Task statement: Scan the records below and report how many lines include the string "icon"; the number alone will do.

BEGIN Given information

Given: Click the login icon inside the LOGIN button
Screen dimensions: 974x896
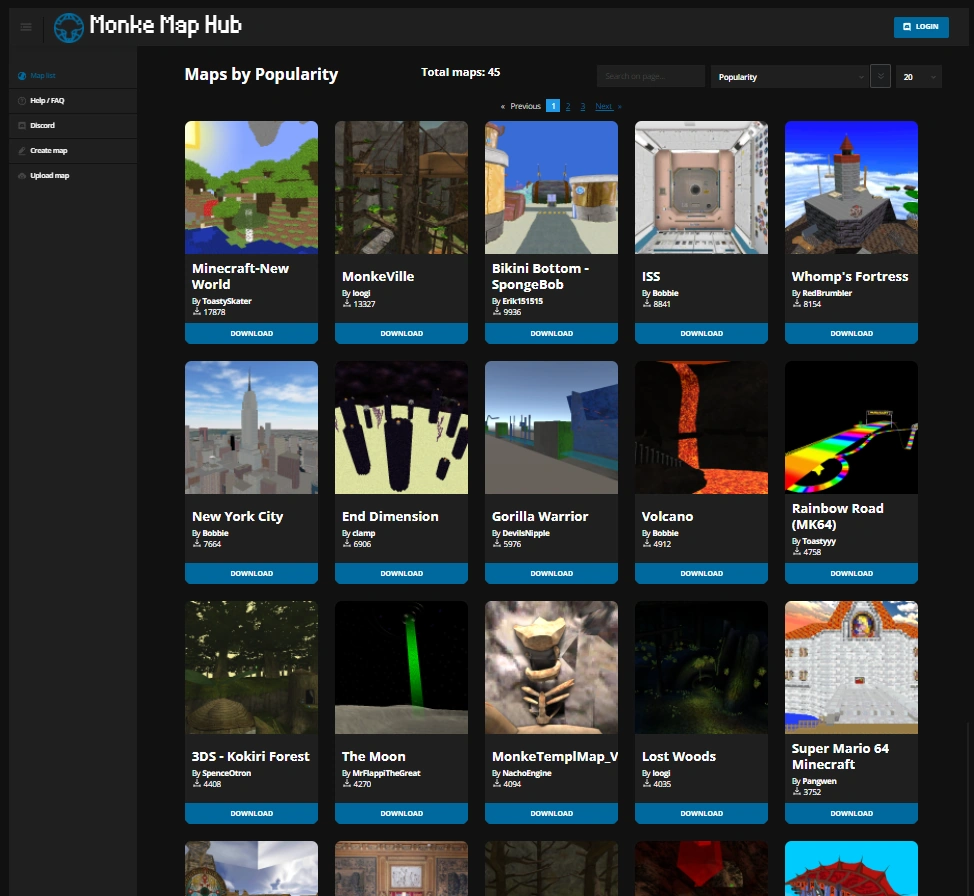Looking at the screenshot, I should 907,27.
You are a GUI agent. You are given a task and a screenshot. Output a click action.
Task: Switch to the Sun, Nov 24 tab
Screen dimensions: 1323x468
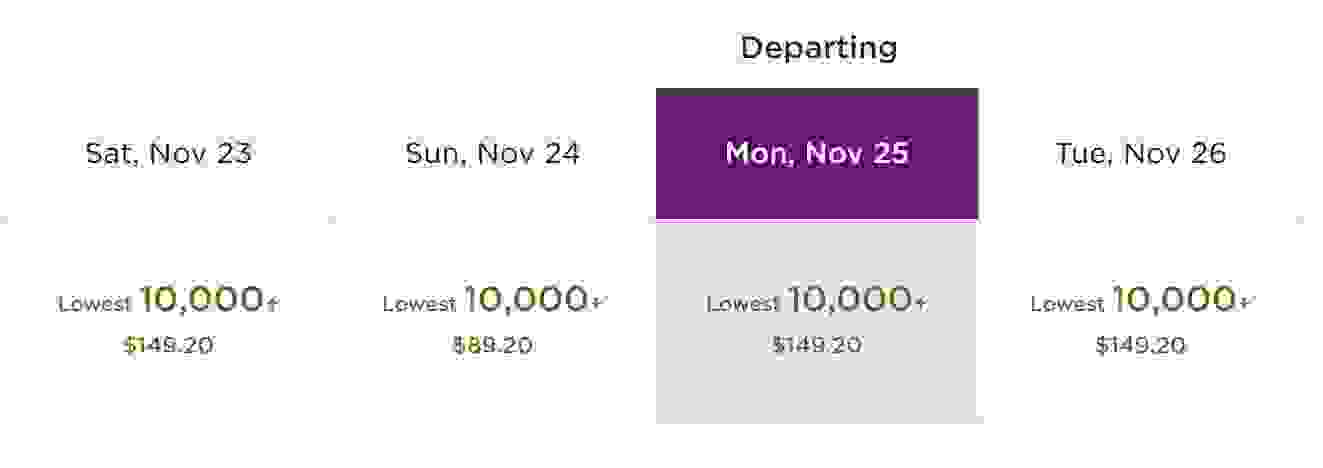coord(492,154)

END Given information
BEGIN Given information

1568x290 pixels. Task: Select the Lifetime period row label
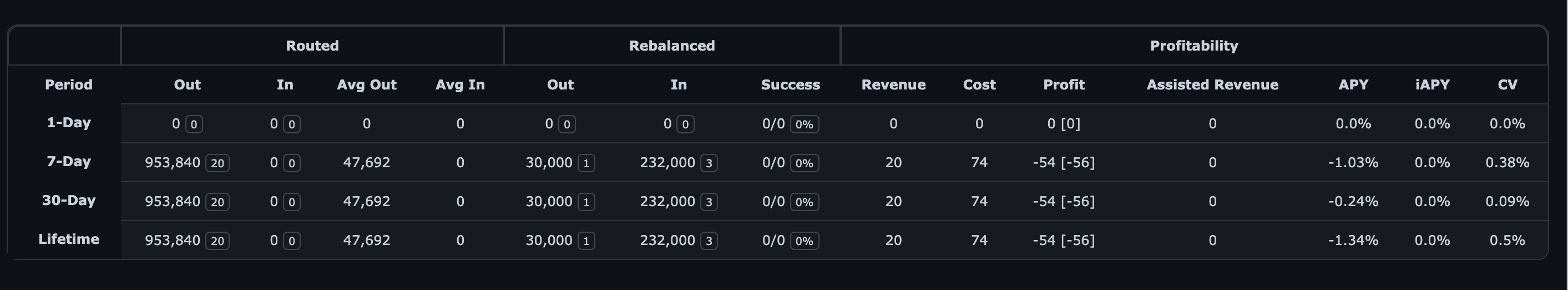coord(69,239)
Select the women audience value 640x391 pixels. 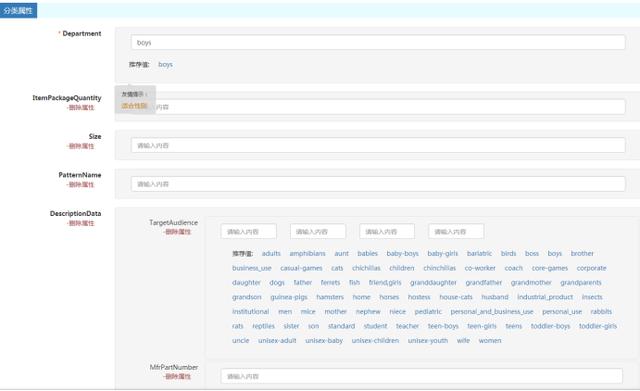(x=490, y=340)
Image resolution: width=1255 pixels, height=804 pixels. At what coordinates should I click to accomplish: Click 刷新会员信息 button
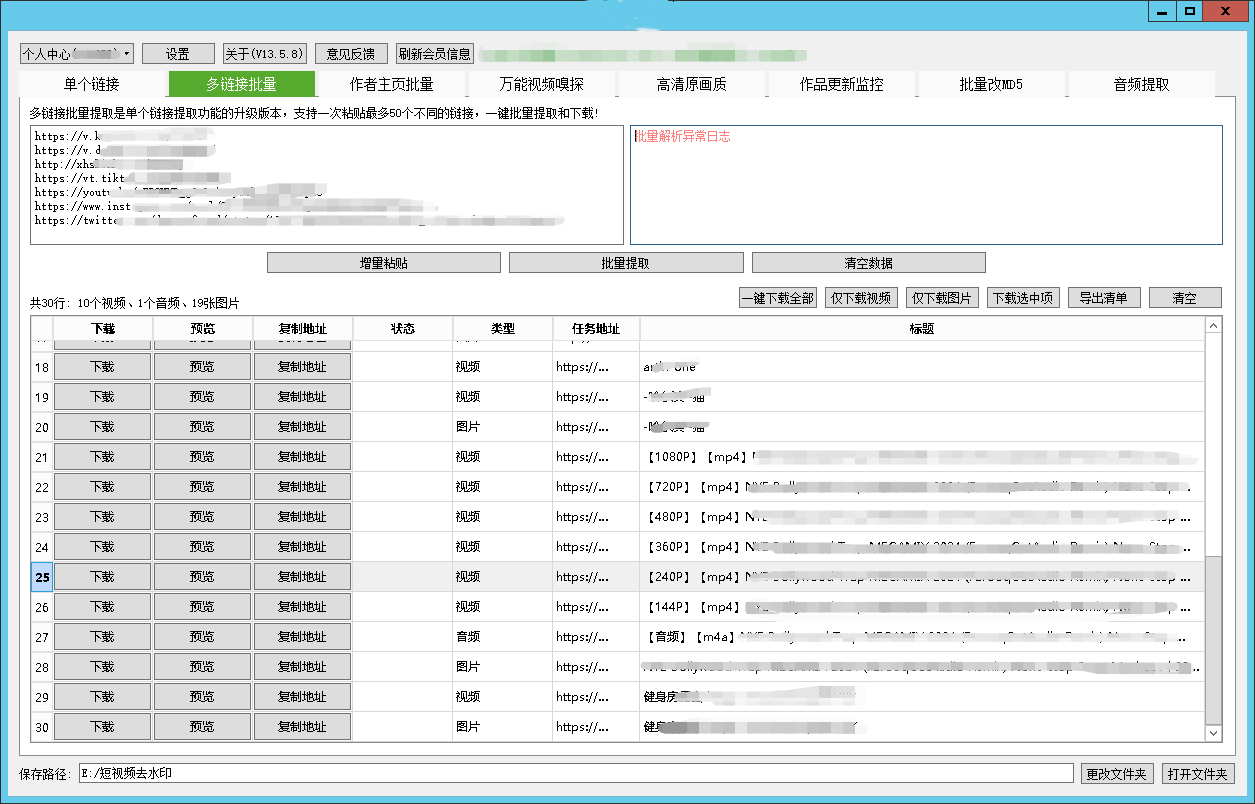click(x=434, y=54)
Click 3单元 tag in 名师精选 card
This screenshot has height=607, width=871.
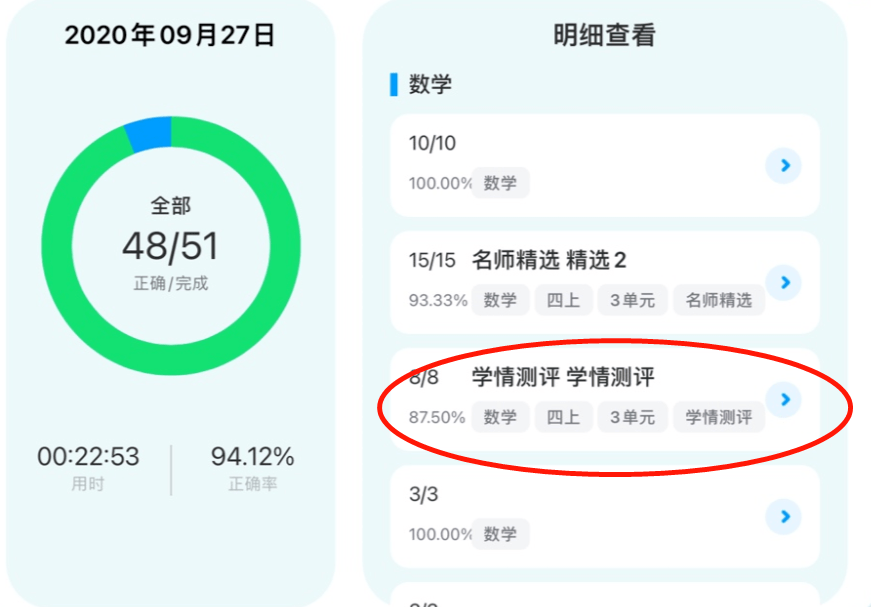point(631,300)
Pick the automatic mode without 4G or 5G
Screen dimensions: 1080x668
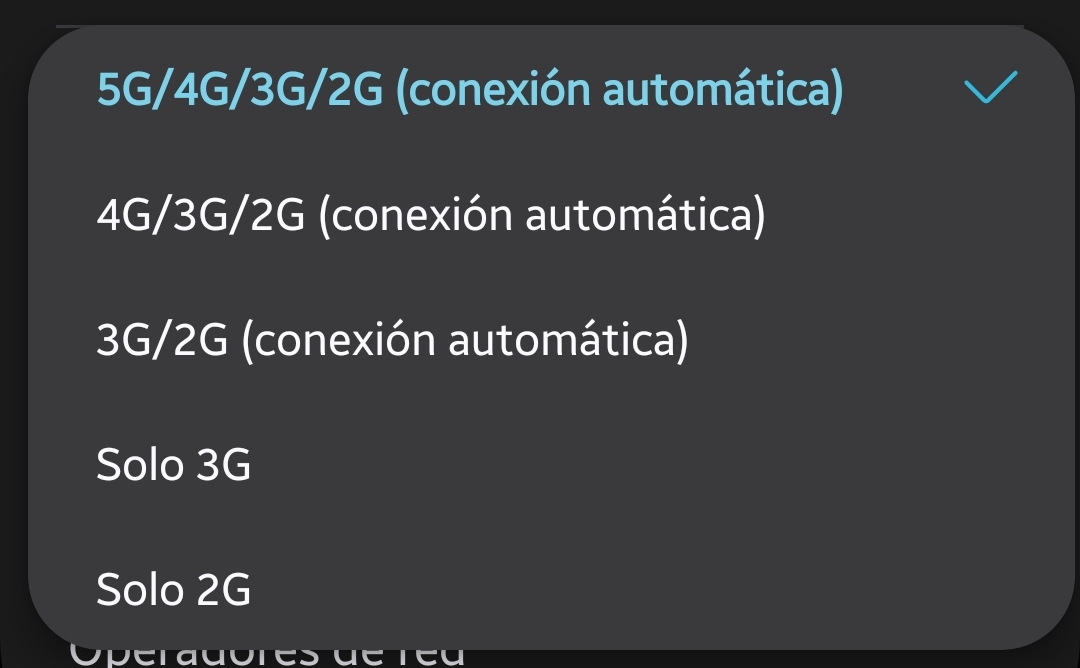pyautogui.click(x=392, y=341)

END Given information
BEGIN Given information

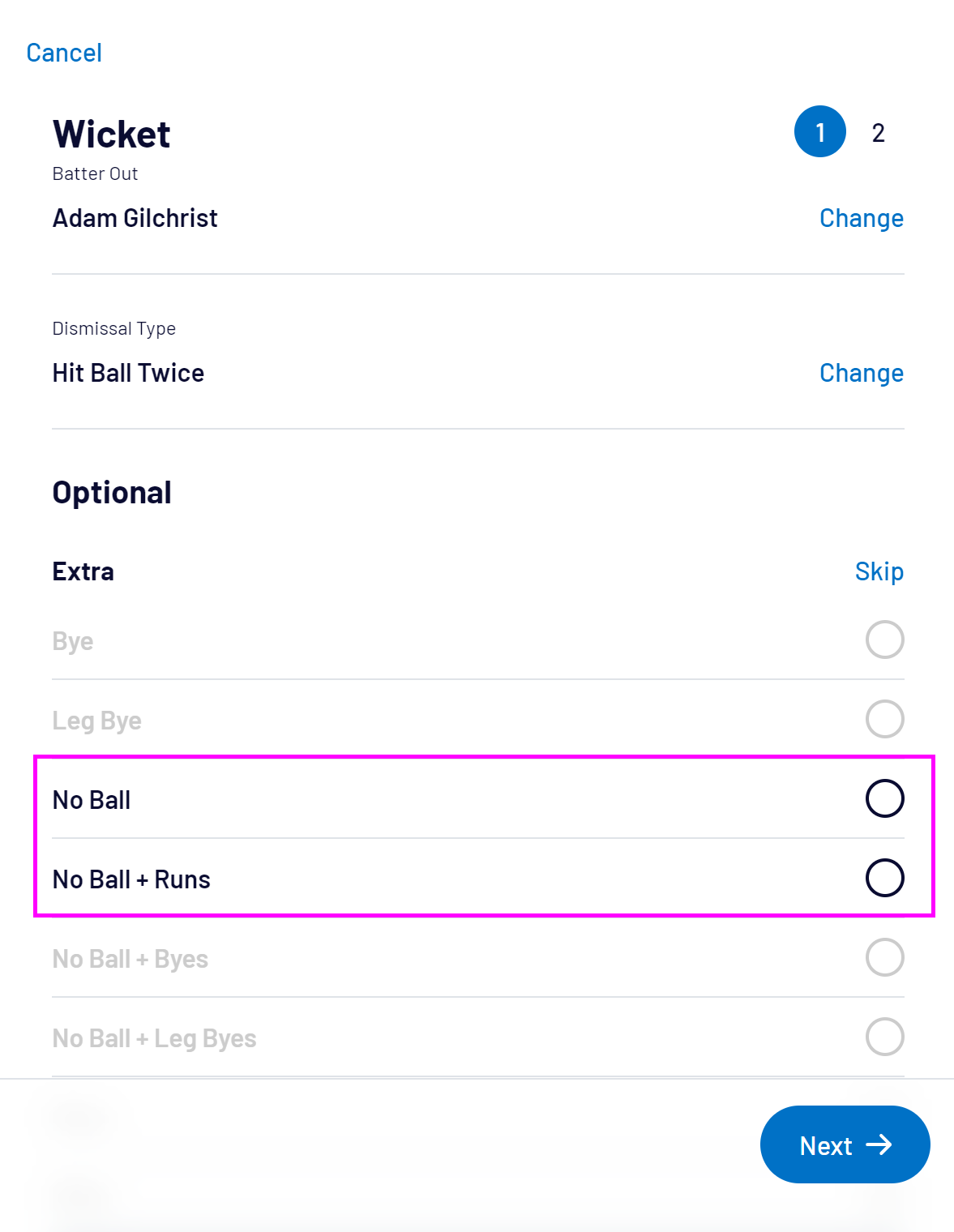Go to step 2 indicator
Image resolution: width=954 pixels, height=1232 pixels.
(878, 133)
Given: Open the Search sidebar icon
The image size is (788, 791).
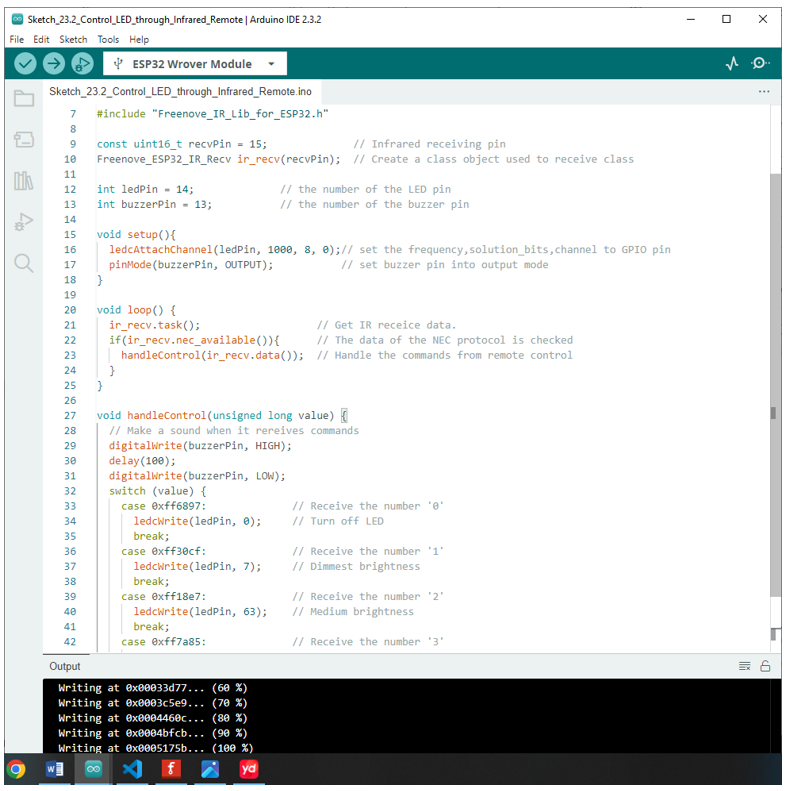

END Given information

Reply: 2